Se paró y reflexionó un momento: debía alternar el palo con la zanahoria.
–Por supuesto, tienes mucha experiencia y tu ayuda me resulta muy valiosa -prosiguió-. Ahora que hemos conseguido nuevos datos, me gustaría que pudiéramos cotejarlos juntos, ¿de acuerdo?
–Lo miró y se preguntó qué estaría pensando. Los segundos se arrastraban. ¿No debería Folke decir algo?
Sin pronunciar palabra, él se levantó y salió de la habitación. Al poco rato, volvió a pasar por delante de la puerta, ahora con la chaqueta puesta, a paso ligero hacia la salida. Maldita sea, pensó Karin. No solía dejar las cosas sin resolver. Los conflictos le absorbían mucha energía y no le gustaba que se prolongaran en el tiempo.
Furioso, Folke cruzó Heden para coger el tranvía que lo llevaría a su casa adosada en Mólndal. Nunca antes había tenido que soportar semejante insolencia. Al llegar al local de prensa Pressbyrán de
Korsvägen, se detuvo y echó un vistazo a los titulares: “Encontrado el cadáver de hombre desaparecido hace 45 años Entrevista exclusiva con su esposa en las páginas interiores.” Entró y compró un par de ejemplares. Salió y se dirigió a paso ligero hacia la comisaría.

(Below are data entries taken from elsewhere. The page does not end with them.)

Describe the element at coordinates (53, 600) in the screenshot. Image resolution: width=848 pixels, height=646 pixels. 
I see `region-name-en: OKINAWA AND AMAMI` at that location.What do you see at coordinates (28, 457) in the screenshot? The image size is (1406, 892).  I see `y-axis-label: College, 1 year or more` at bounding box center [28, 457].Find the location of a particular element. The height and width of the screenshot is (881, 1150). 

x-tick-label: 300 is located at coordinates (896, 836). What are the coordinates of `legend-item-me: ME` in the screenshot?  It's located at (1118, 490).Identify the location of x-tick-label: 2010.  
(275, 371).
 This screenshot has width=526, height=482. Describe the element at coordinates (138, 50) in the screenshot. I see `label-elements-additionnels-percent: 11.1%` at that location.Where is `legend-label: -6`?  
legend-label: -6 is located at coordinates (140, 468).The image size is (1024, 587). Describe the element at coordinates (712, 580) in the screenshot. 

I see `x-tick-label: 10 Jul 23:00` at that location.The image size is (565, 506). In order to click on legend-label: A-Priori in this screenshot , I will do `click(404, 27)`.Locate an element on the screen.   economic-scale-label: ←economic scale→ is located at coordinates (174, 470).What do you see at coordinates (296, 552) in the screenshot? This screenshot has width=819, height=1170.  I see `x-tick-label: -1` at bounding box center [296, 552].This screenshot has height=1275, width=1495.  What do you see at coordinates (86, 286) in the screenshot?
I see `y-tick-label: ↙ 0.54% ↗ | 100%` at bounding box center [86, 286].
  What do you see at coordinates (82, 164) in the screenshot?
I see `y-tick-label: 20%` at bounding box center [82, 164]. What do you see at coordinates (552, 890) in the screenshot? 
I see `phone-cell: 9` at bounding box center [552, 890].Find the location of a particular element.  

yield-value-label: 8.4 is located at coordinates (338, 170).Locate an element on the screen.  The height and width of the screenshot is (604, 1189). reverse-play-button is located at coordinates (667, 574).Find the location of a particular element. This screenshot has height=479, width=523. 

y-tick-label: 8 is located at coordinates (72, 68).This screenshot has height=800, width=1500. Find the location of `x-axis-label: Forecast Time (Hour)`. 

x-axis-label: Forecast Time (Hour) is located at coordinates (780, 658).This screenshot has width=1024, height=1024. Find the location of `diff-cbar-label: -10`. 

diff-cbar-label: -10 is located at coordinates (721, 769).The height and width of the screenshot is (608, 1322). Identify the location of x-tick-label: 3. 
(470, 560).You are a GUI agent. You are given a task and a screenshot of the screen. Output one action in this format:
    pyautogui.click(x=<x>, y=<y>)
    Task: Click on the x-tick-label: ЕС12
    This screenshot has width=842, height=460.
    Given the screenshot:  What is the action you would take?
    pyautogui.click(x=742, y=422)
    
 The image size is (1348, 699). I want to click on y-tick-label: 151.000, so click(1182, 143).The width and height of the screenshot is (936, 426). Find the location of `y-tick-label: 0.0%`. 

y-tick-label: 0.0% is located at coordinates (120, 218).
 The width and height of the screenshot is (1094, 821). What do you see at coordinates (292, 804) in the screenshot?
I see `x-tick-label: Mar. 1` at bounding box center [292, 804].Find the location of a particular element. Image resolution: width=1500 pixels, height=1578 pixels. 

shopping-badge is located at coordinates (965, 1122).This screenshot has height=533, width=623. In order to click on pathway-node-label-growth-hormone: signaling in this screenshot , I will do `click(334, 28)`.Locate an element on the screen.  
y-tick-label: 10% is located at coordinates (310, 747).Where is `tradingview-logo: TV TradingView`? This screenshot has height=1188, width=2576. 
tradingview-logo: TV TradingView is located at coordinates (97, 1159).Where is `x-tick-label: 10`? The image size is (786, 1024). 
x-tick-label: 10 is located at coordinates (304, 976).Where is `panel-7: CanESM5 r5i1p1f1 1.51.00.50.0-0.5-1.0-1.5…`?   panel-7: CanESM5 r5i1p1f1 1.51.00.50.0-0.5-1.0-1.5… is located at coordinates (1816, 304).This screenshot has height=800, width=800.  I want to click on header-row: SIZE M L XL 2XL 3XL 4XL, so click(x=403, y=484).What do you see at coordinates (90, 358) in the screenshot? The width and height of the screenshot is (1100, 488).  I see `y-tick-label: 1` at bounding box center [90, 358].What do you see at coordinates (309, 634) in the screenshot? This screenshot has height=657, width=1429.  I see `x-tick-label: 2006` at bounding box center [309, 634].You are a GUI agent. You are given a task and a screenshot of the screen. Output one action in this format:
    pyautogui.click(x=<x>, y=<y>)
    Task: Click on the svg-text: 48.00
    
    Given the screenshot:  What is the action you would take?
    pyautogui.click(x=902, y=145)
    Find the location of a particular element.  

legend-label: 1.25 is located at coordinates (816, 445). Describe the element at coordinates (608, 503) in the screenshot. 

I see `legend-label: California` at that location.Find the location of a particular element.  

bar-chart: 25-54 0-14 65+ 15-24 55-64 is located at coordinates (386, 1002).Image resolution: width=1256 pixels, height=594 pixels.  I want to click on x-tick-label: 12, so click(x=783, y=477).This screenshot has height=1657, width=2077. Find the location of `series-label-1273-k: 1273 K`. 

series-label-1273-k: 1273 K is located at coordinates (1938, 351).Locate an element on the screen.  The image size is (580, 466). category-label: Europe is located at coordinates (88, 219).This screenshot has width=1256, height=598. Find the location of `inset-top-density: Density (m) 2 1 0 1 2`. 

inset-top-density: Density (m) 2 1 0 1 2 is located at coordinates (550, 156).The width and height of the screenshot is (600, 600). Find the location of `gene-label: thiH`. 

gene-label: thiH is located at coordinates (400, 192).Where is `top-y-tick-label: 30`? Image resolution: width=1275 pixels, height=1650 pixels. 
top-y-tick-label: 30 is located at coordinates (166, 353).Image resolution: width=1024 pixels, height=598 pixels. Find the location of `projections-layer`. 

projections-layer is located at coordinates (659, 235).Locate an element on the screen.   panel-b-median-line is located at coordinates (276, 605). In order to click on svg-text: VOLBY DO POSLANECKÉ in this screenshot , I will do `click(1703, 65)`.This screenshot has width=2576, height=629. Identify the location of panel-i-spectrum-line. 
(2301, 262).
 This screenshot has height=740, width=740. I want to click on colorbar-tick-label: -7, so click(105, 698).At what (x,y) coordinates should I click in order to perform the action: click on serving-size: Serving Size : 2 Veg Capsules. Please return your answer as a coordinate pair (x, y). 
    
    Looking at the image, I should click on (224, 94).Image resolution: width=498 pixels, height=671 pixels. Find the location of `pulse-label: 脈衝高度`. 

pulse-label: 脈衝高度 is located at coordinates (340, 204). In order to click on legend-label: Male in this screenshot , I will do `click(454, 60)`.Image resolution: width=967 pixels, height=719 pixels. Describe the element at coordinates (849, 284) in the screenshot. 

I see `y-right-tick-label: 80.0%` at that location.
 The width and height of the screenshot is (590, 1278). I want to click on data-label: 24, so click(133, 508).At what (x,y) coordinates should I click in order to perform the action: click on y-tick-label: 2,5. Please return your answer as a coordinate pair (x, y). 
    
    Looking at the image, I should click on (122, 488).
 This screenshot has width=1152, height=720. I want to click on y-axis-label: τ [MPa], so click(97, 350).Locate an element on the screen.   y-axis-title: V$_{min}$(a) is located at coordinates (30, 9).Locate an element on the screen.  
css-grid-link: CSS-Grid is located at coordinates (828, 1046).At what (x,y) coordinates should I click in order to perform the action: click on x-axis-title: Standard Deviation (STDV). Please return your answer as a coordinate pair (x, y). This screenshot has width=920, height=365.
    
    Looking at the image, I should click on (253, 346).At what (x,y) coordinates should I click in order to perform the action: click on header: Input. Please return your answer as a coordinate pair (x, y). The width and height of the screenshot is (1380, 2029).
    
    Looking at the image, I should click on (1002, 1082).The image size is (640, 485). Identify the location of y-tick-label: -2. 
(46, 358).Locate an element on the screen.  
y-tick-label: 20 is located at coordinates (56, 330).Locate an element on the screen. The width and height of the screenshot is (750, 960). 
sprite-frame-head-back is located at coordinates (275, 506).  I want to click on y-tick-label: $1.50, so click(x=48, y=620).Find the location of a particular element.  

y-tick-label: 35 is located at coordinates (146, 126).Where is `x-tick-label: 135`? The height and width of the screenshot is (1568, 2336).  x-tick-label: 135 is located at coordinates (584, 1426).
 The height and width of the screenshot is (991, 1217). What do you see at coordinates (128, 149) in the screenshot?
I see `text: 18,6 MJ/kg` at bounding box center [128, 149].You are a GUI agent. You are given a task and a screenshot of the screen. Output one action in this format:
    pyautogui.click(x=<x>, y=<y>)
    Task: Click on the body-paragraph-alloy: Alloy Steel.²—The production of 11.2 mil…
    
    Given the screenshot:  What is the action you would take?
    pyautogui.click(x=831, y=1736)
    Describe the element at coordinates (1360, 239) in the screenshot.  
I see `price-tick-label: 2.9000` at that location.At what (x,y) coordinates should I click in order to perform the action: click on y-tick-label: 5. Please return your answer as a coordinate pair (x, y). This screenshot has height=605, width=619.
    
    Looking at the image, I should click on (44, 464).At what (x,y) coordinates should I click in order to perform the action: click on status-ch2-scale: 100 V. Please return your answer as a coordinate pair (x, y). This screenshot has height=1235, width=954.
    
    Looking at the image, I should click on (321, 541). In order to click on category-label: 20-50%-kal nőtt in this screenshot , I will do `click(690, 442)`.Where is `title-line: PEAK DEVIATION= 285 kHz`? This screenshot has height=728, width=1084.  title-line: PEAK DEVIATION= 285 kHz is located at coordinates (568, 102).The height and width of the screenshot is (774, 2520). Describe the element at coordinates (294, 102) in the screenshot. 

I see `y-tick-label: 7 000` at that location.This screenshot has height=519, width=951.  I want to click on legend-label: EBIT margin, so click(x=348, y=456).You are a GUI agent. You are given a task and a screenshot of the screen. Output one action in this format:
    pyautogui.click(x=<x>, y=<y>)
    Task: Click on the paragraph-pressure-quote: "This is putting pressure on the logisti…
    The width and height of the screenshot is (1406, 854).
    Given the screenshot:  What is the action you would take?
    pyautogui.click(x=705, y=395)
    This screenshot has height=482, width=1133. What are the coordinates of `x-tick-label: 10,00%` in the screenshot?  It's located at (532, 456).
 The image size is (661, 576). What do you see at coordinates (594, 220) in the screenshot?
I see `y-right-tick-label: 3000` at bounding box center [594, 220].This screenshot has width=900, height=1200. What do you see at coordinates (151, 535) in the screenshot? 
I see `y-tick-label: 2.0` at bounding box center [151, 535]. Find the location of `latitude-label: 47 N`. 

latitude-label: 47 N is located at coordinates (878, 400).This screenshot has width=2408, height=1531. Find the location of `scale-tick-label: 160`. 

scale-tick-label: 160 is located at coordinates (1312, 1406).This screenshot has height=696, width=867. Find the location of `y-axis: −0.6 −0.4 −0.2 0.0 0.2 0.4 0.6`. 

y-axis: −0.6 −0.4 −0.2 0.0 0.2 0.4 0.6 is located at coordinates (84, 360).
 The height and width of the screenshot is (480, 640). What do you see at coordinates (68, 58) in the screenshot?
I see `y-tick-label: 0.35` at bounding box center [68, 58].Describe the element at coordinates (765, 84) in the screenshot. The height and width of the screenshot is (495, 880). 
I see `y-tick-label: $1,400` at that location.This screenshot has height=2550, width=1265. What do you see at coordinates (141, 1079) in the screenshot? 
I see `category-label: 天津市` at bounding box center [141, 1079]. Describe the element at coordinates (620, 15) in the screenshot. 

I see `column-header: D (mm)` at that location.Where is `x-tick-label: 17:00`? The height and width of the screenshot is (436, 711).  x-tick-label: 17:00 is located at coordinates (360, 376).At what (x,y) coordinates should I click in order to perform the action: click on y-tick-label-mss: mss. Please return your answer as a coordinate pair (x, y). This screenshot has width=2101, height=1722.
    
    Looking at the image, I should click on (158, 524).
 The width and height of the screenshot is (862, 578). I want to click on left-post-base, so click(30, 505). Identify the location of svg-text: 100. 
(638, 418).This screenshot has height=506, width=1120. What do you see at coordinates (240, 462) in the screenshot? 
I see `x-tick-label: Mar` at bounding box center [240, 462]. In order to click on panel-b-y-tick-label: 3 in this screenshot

Sara se había sentado en la parte de atrás del autobús y se había encogido en el asiento para pasar inadvertida. Ojalá a nadie se le ocurriera sentarse a su lado para darle charla. No se atrevía a coger el coche, no confiaba en sí misma. La última vez que había llegado a un semáforo, dudó de si la luz roja significaba que debía avanzar o detenerse. Esa experiencia había sido aterradora y, desde entonces, no había vuelto a ponerse al volante. El autobús, por su parte, implicaba estar rodea da de extraños y su pulso se aceleró. Cerró los ojos y respiró hondo, toqueteó los auriculares que llevaba puestos e intentó concentrarse en la música tranquilizadora. Sin embargo, no pudo evitar pensar en Tomas y en la conversación que habían mantenido la noche anterior respecto a una cena familiar a la que estaban invitados.